Islet cell tumors account for 30% to 75% of patients, of which about 40% of tumors are derived from beta cells, secrete insulin, and have fasting hypoglycemia. In about 60% of cases, islet tumors are from non- cells. <40 years old patients, cell tumors are more common; >40 years old patients, non- cell tumors are common. Gastrin is the most secreted hormone in non-beta cell tumors, accompanied by refractory and complex peptic ulcer (Zou-A syndrome). >50% of patients with MEN-I have peptic ulcer. Most patients have multiple ulcers, atypical parts, and the incidence of bleeding, perforation and obstruction is correspondingly high. Very high gastric acid secretion in these patients is accompanied by inactivation of pancreatic lipase, leading to diarrhea and fatty spasms. Although it has been previously known that MEN patients occur only from the pancreas, gastroduoma in the duodenal bulb is also reported recently. When the onset of Zoe-Eyre syndrome began to be further evaluated, approximately 20% to 60% of cases were confirmed to be MEN-I syndrome.

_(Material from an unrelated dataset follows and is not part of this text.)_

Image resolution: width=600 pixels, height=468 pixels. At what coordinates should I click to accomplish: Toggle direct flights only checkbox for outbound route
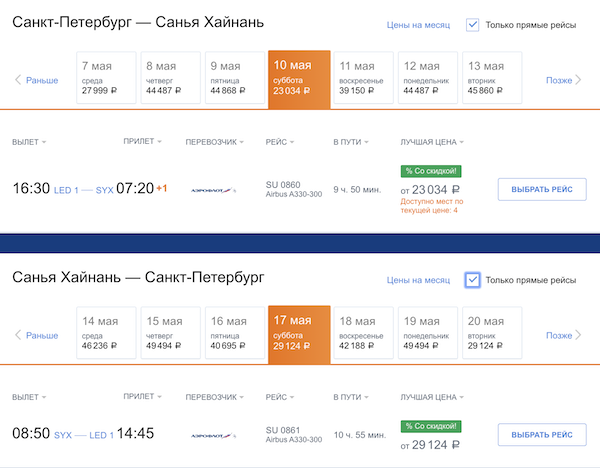pos(473,25)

In other cases, non-beta cell tumors are associated with severe secretory diarrhea, causing loss of fluids and electrolytes. This combination, known as watery diarrhea, hypokalemia and gastric acid deficiency syndrome, is attributed to vasoactive intestinal peptide in some patients, although other gut hormones or secretagogues including prostaglandins may also be involved. In many patients with islet cell tumors, the level of pancreatic polypeptide is increased, which may prove useful in the diagnosis of MEN-I syndrome, but the clinical manifestations of excessive production of these hormones are not clear. Glucagon, somatostatin, chromogranin, excessive secretion of calcitonin; ectopic ACTH secretion (Cushing syndrome); GHRH hypersecretion (obvious acromegaly) is also seen in non--cell tumors In the patient.

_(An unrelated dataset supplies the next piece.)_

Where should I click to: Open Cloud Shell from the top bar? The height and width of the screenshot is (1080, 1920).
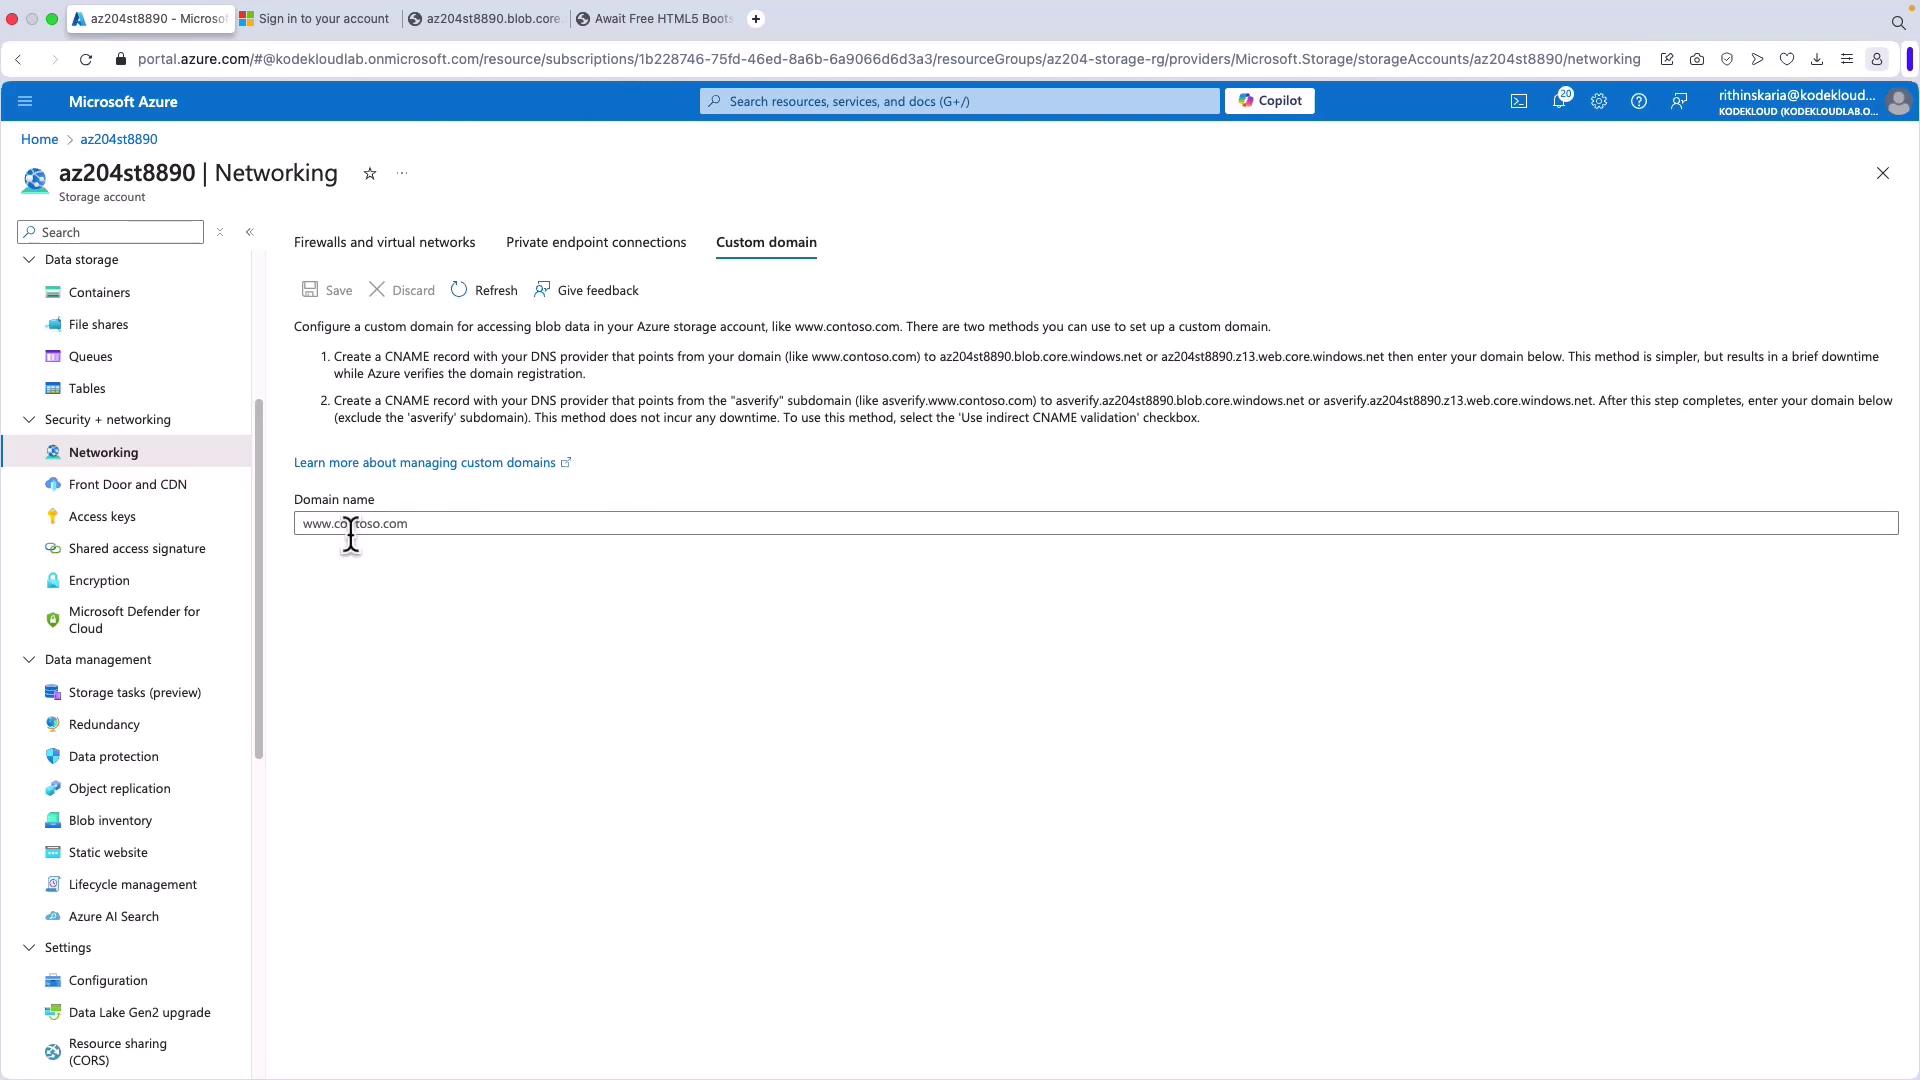[x=1518, y=101]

Beta-cell and non-beta-cell tumors are usually derived from multiple centers, and multiple adenomas or diffuse islet cell proliferation are often seen. About 30% of patients with islet cell tumors are malignant with local or distant metastases, but these tumors of MEN-I syndrome have a benign process of sporadic islet cell carcinoma. The incidence of malignancy in non-beta cell tumors appears to be higher.

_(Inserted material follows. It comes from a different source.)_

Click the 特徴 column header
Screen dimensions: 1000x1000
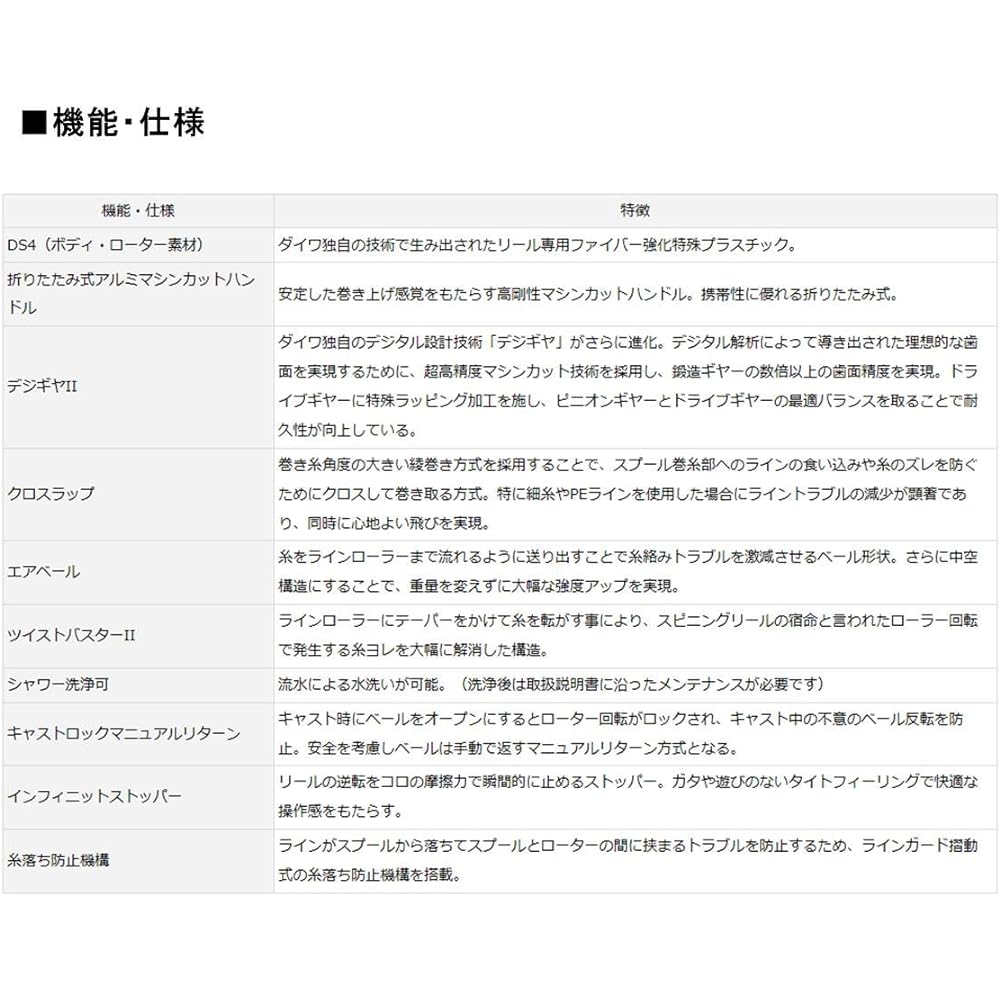click(635, 210)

50% to 60% of patients with MEN-I syndrome have pituitary tumors, of which about 25% secrete growth hormone or growth hormone and prolactin, and the affected patients have acromegaly, which is clinically different from sporadic type. The report pointed out that 25% to 90% of tumors secrete prolactin, and about 3% secrete ACTH, causing Cushing's disease. Most of the rest are non-functional. Local expansion of the tumor can cause visual impairment and headache as well as hypopituitarism.
Patients with MEN-I syndrome are less likely to have thyroid and adrenal adenomas and adenomatous hyperplasia. Both are rare and functional, and they are not positive in the syndrome. Carcinoids, especially carcinoids from the embryonic foregut, have been reported in individual cases of MEN-I syndrome. Multiple subcutaneous and visceral lipomas are also visible.
Examine
Examination of multiple endocrine neoplasia type I
1. DNA restriction segment length polymorphism analysis genetic screening;
2, measuring serum calcium, intact parathyroid hormone, gastrin and prolactin;
3. Pituitary CT or MRI.
Diagnosis
Diagnosis of multiple endocrine neoplasia syndrome type I
Differential diagnosis
1. Type IIA multiple endocrine neoplasia: including rare thyroid cancer (medullary carcinoma), pheochromocytoma (mostly a benign adrenal tumor).
2, IIB multiple endocrine neoplasia syndrome: is composed of medullary thyroid carcinoma, pheochromocytoma and neuroma (neurological hyperplasia), some patients have no family history.